» **Exercise directions**: Please decide whether each of the following statements agrees with the passage on the vehicle air conditioning system, answering yes or no and quoting the passage's deciding words: (a) The evaporator may be located in the vehicle interior and comprise a heat exchanger. (b) The orifice tube allows the refrigerant to flow at a varying rate. (c) The power storage device may include super capacitors.

» **Selected passage**:
* BEGIN *
The refrigerant may then flow through a receiver/dryer unit to remove any water from the refrigerant and into a thermal expansion valve or orifice tube. The thermal expansion valve may allow the high pressure liquid refrigerant to expand, reducing the pressure on the refrigerant, and flow into an evaporator. The valve may sense pressure and regulate the flow of refrigerant, allowing the air conditioning system 202 to operate steadily. Alternatively, the orifice tube may allow the refrigerant to flow at a constant rate.

The refrigerant may flow into an evaporator which may absorb heat and cool the interior 222 of the vehicle 200. The evaporator may be located in the interior 222 and comprise a heat exchanger. The evaporator may include coils of tubes and/or fins. The blower fan may blow air over the evaporator and into the interior cooling the air and transferring heat into the refrigerant. The blower fan may be powered by the blower fan electric motor 212. The blower fan electric motor 212, in a traditional configuration, may be selectively electrically connected to the battery 216. The connection to the battery 216 may be controlled by the vehicle control system. The battery 216 may be charged with an alternator driven by the motive power source 218.

The power storage device 214 may include any device which may receive electric power, store the electric power, and transmit the electric power to where it is needed. The power storage device 214 may comprise a battery 216, and the battery 216 may comprise a 12V battery. In other embodiments, the power storage device 214 may include super capacitors or other suitable power storage devices. In this description the power storage device 214 may sometimes be referred to as the battery 216. It should be understood that if another power storage device 214 might be suitably substituted then the term battery 216 should encompass that power storage device 214 as well.
* END *
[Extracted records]
* BEGIN *
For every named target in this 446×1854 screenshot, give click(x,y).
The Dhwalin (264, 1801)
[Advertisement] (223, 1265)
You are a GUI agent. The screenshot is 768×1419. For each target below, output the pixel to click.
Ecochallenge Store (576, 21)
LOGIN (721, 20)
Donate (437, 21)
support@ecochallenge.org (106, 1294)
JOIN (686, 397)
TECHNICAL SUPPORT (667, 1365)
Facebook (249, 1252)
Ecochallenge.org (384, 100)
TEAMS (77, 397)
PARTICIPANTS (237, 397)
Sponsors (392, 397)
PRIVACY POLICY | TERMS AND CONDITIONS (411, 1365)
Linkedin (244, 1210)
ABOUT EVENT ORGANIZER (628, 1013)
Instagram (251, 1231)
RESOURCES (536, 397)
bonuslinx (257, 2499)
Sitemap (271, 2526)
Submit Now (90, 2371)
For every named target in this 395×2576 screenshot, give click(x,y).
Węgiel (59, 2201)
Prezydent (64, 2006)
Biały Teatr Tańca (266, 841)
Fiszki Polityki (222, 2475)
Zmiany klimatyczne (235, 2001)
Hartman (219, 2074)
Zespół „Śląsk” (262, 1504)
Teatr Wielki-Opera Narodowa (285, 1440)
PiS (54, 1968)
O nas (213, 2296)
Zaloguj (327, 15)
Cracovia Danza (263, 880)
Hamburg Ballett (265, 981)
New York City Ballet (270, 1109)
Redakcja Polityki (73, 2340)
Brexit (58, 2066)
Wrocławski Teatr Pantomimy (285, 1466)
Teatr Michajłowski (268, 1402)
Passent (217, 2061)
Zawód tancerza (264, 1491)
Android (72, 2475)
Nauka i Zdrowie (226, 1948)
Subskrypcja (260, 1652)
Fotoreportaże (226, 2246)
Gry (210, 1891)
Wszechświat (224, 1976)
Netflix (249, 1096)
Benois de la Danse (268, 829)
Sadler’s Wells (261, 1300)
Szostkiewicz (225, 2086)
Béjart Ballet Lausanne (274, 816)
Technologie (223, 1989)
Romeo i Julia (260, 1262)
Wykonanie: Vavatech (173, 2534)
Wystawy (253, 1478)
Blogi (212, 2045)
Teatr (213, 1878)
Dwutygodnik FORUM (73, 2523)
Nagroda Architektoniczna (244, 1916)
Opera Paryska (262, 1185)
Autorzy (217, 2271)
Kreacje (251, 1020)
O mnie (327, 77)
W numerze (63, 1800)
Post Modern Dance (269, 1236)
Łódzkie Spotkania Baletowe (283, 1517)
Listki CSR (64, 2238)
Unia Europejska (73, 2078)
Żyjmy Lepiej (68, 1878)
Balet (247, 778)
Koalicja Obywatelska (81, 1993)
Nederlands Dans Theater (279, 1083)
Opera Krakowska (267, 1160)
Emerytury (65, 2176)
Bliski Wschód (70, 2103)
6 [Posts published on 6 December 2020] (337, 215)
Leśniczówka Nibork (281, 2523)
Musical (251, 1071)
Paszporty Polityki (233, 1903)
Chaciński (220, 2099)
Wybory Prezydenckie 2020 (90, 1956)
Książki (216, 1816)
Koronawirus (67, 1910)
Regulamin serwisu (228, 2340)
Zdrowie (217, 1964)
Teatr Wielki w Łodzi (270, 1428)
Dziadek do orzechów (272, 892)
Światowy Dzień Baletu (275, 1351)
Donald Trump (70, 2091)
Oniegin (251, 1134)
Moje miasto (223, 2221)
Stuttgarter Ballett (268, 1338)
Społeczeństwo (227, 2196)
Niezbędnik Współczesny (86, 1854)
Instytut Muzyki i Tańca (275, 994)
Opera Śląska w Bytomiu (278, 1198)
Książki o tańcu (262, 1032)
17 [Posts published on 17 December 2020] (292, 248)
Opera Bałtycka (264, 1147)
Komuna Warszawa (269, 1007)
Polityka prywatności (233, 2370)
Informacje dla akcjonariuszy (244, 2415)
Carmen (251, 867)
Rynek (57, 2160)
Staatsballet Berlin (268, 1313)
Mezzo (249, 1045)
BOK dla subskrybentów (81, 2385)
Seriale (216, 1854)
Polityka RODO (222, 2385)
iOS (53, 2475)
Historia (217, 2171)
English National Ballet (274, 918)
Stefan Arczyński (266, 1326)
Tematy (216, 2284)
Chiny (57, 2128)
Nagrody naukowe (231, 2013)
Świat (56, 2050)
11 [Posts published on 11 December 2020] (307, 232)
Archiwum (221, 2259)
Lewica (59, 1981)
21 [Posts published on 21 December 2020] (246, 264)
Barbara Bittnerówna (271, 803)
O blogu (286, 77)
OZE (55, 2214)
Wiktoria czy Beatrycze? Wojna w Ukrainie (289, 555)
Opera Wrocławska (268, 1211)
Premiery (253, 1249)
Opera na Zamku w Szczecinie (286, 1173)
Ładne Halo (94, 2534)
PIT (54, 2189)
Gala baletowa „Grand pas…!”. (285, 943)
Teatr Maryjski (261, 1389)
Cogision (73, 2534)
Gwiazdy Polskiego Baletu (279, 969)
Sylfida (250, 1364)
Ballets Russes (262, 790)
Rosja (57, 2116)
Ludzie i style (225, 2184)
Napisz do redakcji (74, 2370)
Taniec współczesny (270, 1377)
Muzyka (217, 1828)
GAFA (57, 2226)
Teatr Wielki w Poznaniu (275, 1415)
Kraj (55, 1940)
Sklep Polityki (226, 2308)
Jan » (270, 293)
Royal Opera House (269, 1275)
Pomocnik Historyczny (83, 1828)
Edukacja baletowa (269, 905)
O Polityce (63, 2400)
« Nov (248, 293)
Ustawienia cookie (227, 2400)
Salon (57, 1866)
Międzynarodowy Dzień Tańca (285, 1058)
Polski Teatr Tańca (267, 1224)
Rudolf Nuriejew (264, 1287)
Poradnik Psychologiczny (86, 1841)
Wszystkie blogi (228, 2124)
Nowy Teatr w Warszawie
* END *
» **Written reply**:
(a) Yes: "The evaporator may be located in the interior 222 and comprise a heat exchanger."
(b) No: "Alternatively, the orifice tube may allow the refrigerant to flow at a constant rate."
(c) Yes: "In other embodiments, the power storage device 214 may include super capacitors or other suitable power storage devices."